PROMPT ::
Reproduce verbatim everything in the records below, from the very first line down to and including the line containing "pyautogui.click(x=81, y=308)".
--------------------------------------------------
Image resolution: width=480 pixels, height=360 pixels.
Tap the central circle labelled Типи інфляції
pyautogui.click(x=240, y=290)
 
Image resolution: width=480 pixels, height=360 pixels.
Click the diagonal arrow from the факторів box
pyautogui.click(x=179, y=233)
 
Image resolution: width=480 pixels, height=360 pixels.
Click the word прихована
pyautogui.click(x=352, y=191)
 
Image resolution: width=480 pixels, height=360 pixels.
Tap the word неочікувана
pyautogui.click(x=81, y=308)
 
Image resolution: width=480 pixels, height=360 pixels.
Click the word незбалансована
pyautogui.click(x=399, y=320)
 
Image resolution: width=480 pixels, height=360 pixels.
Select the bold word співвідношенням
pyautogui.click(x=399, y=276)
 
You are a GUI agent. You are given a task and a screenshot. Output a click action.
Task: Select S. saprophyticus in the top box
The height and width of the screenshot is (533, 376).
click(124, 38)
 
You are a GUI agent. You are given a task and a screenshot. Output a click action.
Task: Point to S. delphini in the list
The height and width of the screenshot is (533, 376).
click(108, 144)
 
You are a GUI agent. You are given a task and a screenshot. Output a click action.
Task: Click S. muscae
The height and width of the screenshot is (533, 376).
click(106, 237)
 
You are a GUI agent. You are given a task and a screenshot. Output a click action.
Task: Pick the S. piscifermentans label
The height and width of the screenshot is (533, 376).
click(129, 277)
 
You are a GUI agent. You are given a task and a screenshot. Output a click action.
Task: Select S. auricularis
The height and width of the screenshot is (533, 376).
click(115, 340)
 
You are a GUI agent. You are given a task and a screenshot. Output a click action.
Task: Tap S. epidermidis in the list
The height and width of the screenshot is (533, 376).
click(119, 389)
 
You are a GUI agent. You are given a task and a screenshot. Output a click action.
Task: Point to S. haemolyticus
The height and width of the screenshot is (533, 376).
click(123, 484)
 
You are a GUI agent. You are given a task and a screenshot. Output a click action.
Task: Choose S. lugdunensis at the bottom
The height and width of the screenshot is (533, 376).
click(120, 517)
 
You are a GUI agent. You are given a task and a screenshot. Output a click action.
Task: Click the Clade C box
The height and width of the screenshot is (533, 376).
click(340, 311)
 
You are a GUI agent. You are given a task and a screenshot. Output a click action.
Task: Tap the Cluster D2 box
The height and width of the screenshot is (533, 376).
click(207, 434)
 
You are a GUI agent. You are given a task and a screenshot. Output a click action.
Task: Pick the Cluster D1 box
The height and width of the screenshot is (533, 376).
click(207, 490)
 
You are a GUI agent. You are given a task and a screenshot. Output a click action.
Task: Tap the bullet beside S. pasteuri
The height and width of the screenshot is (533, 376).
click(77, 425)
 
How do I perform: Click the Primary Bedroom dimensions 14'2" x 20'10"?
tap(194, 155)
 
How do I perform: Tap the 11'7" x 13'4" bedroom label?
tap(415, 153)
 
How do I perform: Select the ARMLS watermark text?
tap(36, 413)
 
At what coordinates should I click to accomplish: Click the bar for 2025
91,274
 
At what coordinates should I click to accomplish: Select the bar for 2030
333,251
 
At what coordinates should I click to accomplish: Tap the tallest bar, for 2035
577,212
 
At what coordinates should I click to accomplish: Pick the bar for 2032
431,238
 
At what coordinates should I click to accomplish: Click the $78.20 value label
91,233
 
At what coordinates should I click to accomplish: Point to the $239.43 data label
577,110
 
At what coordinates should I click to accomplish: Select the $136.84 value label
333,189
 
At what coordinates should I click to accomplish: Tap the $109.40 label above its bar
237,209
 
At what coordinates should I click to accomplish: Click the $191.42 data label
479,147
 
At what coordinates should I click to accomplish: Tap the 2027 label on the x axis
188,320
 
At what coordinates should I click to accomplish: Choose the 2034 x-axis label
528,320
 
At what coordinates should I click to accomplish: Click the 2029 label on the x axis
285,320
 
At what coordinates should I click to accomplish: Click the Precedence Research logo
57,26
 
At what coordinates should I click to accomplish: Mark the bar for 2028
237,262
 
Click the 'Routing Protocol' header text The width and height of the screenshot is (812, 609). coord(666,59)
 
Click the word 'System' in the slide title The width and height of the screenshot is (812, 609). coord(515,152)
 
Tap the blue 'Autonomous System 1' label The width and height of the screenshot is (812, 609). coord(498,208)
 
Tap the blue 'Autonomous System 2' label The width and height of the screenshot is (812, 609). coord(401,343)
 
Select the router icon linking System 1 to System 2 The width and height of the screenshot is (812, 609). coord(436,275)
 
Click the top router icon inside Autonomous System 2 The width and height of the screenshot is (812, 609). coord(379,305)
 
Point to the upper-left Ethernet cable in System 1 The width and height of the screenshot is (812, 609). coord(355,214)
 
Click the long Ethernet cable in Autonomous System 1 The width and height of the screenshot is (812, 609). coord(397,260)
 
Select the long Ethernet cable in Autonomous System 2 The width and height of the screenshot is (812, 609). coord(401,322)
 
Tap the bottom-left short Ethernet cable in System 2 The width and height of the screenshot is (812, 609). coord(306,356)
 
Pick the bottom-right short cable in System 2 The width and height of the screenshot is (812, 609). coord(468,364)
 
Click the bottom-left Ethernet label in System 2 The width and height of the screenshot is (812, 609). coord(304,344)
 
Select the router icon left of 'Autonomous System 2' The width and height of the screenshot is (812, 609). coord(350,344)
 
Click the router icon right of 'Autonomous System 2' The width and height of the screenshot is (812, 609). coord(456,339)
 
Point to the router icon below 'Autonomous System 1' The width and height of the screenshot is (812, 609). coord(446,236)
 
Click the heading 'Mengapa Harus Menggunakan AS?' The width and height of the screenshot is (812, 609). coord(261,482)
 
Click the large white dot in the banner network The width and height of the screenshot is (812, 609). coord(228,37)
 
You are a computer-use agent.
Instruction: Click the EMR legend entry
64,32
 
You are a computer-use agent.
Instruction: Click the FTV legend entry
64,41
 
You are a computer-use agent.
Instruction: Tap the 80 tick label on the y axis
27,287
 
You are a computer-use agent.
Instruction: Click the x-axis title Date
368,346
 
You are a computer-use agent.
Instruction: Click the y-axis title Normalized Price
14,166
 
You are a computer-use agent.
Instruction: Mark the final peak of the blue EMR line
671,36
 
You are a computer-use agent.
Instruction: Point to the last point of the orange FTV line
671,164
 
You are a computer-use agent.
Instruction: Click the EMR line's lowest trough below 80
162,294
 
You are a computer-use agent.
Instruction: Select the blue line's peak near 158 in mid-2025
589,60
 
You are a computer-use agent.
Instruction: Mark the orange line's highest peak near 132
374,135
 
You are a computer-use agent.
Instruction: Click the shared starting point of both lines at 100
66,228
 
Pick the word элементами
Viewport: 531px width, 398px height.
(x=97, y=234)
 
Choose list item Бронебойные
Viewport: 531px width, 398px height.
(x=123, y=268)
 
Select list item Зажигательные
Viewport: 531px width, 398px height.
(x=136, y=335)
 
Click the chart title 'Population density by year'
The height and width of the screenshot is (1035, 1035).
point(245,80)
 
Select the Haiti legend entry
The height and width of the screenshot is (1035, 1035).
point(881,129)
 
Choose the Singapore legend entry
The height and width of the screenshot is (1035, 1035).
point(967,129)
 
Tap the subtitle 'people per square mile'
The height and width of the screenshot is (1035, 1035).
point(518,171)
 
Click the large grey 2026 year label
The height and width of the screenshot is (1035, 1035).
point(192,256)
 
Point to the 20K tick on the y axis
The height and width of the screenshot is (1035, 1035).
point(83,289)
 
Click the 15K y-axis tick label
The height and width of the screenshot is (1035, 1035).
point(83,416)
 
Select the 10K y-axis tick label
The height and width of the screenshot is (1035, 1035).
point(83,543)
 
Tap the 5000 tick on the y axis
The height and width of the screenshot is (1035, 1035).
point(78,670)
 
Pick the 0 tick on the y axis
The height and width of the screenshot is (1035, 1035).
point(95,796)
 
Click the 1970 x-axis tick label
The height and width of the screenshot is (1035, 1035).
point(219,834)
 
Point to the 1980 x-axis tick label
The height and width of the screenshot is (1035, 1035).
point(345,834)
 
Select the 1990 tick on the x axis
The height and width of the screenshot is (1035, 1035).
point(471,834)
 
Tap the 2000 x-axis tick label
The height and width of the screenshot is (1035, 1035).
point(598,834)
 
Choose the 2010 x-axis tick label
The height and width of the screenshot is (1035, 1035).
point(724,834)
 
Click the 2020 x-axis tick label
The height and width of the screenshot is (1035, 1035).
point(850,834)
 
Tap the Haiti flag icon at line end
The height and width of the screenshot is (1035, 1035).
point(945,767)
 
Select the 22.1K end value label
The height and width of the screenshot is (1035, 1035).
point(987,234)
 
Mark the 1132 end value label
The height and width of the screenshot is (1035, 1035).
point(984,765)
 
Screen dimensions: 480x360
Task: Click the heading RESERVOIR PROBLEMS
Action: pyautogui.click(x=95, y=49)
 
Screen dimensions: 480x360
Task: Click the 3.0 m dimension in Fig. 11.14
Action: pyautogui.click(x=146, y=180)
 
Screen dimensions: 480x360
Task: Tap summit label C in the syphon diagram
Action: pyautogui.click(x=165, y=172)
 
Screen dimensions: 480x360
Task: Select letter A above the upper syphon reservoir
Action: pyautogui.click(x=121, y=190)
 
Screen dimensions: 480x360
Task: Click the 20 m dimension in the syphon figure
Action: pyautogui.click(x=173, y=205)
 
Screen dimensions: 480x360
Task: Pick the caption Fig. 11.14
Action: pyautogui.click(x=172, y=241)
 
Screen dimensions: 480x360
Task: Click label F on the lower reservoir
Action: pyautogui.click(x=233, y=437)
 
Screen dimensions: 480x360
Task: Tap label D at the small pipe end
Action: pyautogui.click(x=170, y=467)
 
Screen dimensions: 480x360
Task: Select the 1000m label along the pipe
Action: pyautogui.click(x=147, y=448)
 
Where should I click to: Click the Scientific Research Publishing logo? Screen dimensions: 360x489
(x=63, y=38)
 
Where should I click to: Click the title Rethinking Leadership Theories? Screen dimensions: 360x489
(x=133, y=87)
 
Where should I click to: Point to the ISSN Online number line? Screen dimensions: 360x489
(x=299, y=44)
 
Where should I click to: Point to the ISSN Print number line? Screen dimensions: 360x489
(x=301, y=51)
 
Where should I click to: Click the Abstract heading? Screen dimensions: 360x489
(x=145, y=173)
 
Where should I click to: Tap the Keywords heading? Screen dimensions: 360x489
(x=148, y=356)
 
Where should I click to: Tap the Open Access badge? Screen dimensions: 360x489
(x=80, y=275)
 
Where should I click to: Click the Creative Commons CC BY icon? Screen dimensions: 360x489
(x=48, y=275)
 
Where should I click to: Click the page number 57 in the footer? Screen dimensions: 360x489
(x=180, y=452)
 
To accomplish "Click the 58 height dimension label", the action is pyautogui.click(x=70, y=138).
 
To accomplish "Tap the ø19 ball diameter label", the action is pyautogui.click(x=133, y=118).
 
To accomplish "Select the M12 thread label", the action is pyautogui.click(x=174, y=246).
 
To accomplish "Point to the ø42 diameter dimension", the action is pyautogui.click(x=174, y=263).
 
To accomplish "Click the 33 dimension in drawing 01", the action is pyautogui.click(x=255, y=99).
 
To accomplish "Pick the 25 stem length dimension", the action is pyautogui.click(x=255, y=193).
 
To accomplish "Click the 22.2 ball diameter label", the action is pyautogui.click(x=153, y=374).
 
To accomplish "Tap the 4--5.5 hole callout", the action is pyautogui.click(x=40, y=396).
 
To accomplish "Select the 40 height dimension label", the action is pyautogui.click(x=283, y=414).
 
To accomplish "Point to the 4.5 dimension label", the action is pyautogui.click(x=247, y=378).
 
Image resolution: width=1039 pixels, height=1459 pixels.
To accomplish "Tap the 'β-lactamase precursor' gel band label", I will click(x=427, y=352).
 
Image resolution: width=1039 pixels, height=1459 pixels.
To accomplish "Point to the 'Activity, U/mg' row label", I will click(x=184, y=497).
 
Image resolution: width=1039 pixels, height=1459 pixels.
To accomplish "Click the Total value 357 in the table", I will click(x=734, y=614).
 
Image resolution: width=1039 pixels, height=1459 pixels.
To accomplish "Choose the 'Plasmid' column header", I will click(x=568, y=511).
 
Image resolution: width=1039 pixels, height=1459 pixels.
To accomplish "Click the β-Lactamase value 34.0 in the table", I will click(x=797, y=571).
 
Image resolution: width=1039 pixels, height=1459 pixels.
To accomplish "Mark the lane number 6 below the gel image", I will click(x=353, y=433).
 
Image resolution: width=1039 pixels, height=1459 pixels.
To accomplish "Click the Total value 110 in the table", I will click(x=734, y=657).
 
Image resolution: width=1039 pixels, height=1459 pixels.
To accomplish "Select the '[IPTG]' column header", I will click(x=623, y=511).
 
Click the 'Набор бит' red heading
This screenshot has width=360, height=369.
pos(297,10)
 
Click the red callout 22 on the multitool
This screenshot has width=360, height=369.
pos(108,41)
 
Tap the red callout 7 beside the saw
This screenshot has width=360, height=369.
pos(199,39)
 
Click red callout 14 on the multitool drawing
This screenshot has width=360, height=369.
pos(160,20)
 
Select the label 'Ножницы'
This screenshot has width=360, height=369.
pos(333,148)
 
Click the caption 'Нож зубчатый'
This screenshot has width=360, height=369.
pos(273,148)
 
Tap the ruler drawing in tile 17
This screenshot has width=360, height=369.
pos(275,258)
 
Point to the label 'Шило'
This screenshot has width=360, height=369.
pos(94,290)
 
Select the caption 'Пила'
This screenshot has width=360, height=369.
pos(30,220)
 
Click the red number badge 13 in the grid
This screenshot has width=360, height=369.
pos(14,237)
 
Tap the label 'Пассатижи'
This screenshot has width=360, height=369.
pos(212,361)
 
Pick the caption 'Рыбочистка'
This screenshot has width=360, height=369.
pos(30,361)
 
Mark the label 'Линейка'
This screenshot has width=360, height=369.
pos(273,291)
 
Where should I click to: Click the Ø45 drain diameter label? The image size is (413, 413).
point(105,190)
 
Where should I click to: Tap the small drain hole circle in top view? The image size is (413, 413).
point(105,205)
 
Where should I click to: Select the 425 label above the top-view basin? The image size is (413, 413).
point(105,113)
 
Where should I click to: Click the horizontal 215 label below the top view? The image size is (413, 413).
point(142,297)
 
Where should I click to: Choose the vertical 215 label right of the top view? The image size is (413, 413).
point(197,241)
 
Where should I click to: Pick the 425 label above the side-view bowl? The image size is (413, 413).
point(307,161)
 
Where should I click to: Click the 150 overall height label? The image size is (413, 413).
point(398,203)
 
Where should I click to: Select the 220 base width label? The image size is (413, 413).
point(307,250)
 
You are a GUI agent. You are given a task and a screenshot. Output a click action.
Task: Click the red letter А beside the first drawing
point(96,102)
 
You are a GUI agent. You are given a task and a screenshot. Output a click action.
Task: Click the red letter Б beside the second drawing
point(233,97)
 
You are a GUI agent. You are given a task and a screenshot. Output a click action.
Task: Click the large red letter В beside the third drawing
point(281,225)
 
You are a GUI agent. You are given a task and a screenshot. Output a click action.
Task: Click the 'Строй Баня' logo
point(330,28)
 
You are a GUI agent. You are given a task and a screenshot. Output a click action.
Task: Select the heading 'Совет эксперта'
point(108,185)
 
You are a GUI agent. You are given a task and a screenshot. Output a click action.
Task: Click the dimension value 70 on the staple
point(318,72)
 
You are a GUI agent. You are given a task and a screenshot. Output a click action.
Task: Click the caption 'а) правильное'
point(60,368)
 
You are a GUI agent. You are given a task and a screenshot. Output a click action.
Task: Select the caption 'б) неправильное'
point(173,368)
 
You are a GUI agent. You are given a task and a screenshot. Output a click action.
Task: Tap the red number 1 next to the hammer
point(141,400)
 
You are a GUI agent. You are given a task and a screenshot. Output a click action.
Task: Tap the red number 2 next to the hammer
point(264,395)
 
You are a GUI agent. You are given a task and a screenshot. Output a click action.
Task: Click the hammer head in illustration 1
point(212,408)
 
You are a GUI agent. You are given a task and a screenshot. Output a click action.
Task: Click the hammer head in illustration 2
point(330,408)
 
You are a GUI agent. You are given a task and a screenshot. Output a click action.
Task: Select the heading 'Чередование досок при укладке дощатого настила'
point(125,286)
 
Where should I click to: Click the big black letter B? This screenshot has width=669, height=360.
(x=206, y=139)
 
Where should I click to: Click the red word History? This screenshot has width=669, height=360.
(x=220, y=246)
--------------------------------------------------
ANSWER FOR THIS EXERCISE ::
Image resolution: width=480 pixels, height=360 pixels.
Tap the central circle labelled Типи інфляції
pyautogui.click(x=240, y=290)
 
Image resolution: width=480 pixels, height=360 pixels.
Click the diagonal arrow from the факторів box
pyautogui.click(x=179, y=233)
 
Image resolution: width=480 pixels, height=360 pixels.
Click the word прихована
pyautogui.click(x=352, y=191)
 
Image resolution: width=480 pixels, height=360 pixels.
Tap the word неочікувана
pyautogui.click(x=81, y=308)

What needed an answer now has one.